Here is an example of saved model:
log/
└── 20190424_213449-scd-se/
└── final-auc_0.XXXXXX-acc_0.XXXXXX-f1_0.XXXXXX.h5
You can see the available options for training using the command below:
$ python train.py -h
usage: train.py [-h] [--data-dir PATH] [--log-dir PATH]
[--block {basic,se,res1,res2,rese1,rese2}]
[--amplifying-ratio N] [--multi] [--batch-size N]
[--momentum M] [--lr LR] [--lr-decay DC] [--dropout DO]
[--weight-decay WD] [--num-stages N] [--patience N]
[--num-readers N]
DATASET [NAME]
Train a SampleCNN.
positional arguments:
DATASET Dataset for training: {mtt|scd|dcs}
NAME Name of log directory.
optional arguments:
-h, --help show this help message and exit
--data-dir PATH
--log-dir PATH Directory where to write event logs and models.
--block {basic,se,res1,res2,rese1,rese2}
Convolutional block to build a model (default: se,
options: basic/se/res1/res2/rese1/rese2).
--amplifying-ratio N
--multi Use multi-level feature aggregation.

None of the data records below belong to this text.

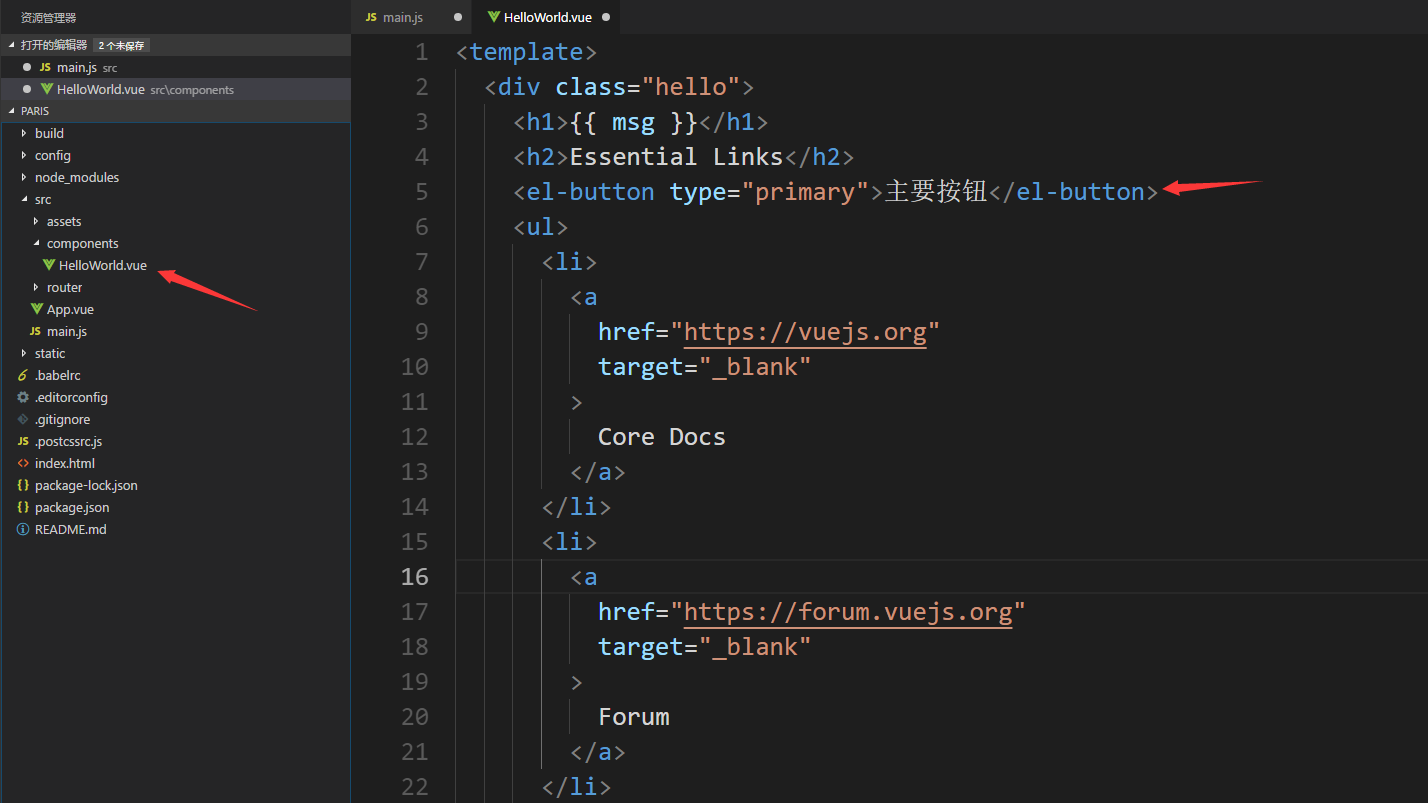This screenshot has width=1428, height=803.
Task: Select the HelloWorld.vue editor tab
Action: click(549, 17)
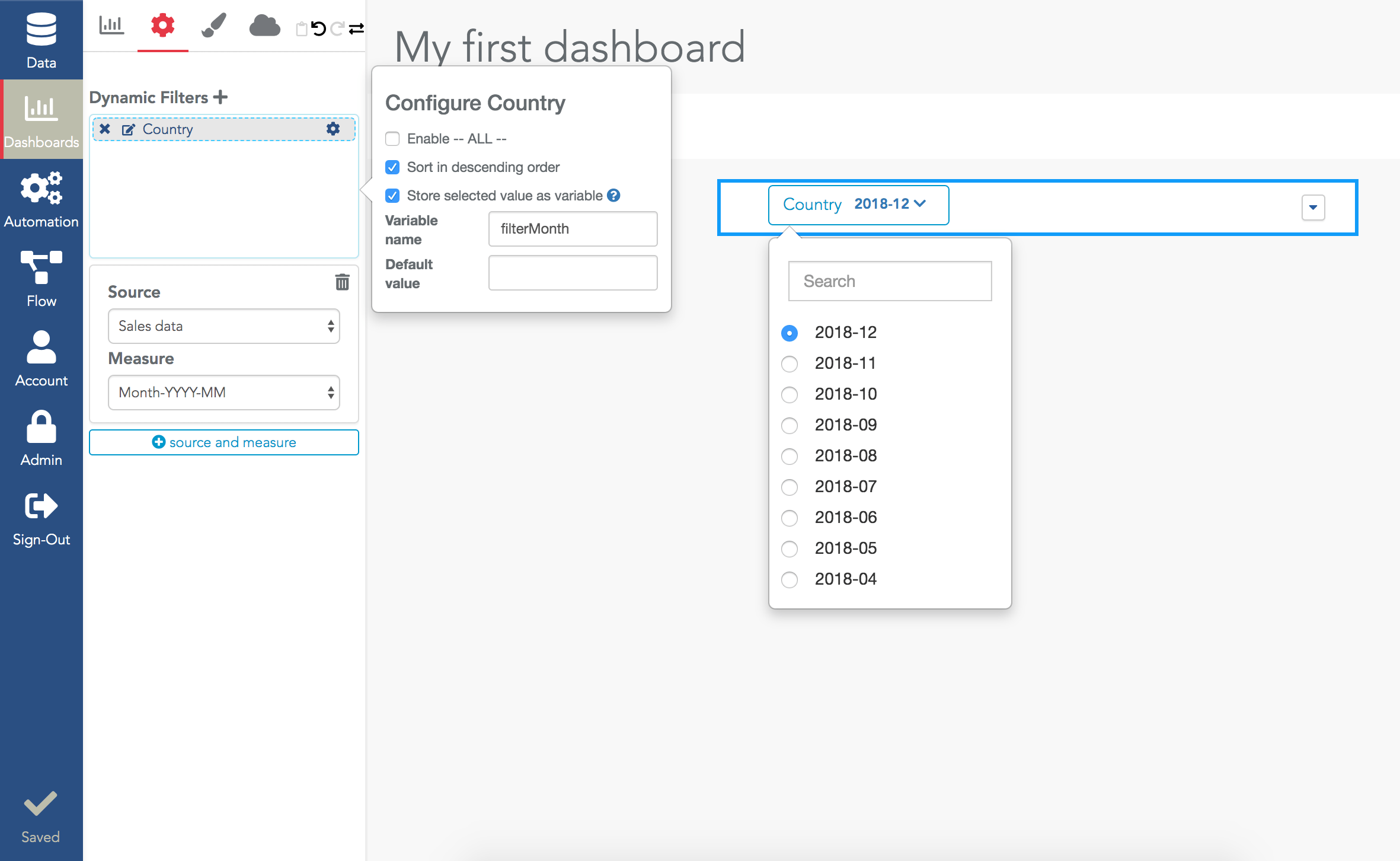The height and width of the screenshot is (861, 1400).
Task: Open the Measure dropdown Month-YYYY-MM
Action: tap(223, 393)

--batch-size N Mini-batch size.
--momentum M Momentum for SGD.
--lr LR Learning rate.
--lr-decay DC Learning rate decay rate.
--dropout DO Dropout rate.
--weight-decay WD Weight decay.
--num-stages N Number of stages to train.
--patience N Stop training stage after #patiences.
--num-readers N Number of TFRecord readers.